Data extracted from a collection:
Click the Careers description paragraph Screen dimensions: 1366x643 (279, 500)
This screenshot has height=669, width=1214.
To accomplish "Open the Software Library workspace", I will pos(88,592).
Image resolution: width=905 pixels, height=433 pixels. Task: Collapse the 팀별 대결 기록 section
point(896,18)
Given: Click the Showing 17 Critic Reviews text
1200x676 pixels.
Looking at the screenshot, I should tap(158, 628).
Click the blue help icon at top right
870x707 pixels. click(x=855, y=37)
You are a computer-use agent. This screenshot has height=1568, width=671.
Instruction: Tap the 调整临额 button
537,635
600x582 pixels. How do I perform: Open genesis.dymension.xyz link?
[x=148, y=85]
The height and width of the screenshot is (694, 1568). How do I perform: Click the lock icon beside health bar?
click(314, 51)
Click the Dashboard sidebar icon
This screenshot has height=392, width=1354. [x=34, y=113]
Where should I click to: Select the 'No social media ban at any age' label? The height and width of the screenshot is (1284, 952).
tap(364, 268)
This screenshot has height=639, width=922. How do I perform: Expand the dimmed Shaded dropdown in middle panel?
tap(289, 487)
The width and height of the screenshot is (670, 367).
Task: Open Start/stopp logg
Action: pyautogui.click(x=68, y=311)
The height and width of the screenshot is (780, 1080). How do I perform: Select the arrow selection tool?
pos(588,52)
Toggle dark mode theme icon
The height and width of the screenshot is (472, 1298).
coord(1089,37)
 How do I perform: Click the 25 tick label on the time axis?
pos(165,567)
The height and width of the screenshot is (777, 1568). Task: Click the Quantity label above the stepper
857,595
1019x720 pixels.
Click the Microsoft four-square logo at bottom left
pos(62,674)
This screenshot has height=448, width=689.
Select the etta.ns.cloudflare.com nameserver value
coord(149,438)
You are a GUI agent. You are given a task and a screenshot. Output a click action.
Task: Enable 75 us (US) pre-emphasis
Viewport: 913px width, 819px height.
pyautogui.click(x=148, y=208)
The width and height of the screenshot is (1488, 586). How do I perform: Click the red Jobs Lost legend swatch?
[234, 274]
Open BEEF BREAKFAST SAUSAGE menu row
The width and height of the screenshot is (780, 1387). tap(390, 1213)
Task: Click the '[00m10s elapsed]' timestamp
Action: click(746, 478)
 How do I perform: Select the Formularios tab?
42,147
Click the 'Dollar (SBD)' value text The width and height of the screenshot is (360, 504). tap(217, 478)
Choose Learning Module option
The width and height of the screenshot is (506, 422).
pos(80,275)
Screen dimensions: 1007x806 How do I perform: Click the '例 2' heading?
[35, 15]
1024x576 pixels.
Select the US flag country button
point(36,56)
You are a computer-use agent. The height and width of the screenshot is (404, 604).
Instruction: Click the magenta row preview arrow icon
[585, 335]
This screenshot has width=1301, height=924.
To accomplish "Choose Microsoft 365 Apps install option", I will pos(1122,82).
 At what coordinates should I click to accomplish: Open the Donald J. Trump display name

(Problem description)
All entries are to be copied exactly as they read.

(The completed task)
Click the Careers description paragraph Screen dimensions: 1366x643 (279, 500)
This screenshot has height=669, width=1214.
To accomplish "Open the Software Library workspace", I will pos(88,592).
Image resolution: width=905 pixels, height=433 pixels. Task: Collapse the 팀별 대결 기록 section
point(896,18)
Given: Click the Showing 17 Critic Reviews text
1200x676 pixels.
Looking at the screenshot, I should tap(158, 628).
Click the blue help icon at top right
870x707 pixels. click(x=855, y=37)
You are a computer-use agent. This screenshot has height=1568, width=671.
Instruction: Tap the 调整临额 button
537,635
600x582 pixels. How do I perform: Open genesis.dymension.xyz link?
[x=148, y=85]
The height and width of the screenshot is (694, 1568). How do I perform: Click the lock icon beside health bar?
click(314, 51)
Click the Dashboard sidebar icon
This screenshot has height=392, width=1354. [x=34, y=113]
Where should I click to: Select the 'No social media ban at any age' label? The height and width of the screenshot is (1284, 952).
tap(364, 268)
This screenshot has height=639, width=922. How do I perform: Expand the dimmed Shaded dropdown in middle panel?
tap(289, 487)
The width and height of the screenshot is (670, 367).
Task: Open Start/stopp logg
Action: pyautogui.click(x=68, y=311)
The height and width of the screenshot is (780, 1080). How do I perform: Select the arrow selection tool?
pos(588,52)
Toggle dark mode theme icon
The height and width of the screenshot is (472, 1298).
coord(1089,37)
 How do I perform: Click the 25 tick label on the time axis?
pos(165,567)
The height and width of the screenshot is (777, 1568). Task: Click the Quantity label above the stepper
857,595
1019x720 pixels.
Click the Microsoft four-square logo at bottom left
pos(62,674)
This screenshot has height=448, width=689.
Select the etta.ns.cloudflare.com nameserver value
coord(149,438)
You are a GUI agent. You are given a task and a screenshot. Output a click action.
Task: Enable 75 us (US) pre-emphasis
Viewport: 913px width, 819px height.
pyautogui.click(x=148, y=208)
The width and height of the screenshot is (1488, 586). How do I perform: Click the red Jobs Lost legend swatch?
[234, 274]
Open BEEF BREAKFAST SAUSAGE menu row
The width and height of the screenshot is (780, 1387). tap(390, 1213)
Task: Click the '[00m10s elapsed]' timestamp
Action: click(746, 478)
 How do I perform: Select the Formularios tab?
42,147
Click the 'Dollar (SBD)' value text The width and height of the screenshot is (360, 504). tap(217, 478)
Choose Learning Module option
The width and height of the screenshot is (506, 422).
pos(80,275)
Screen dimensions: 1007x806 How do I perform: Click the '例 2' heading?
[35, 15]
1024x576 pixels.
Select the US flag country button
point(36,56)
You are a computer-use agent. The height and width of the screenshot is (404, 604).
Instruction: Click the magenta row preview arrow icon
[585, 335]
This screenshot has width=1301, height=924.
To accomplish "Choose Microsoft 365 Apps install option", I will pos(1122,82).
 At what coordinates should I click to accomplish: Open the Donald J. Trump display name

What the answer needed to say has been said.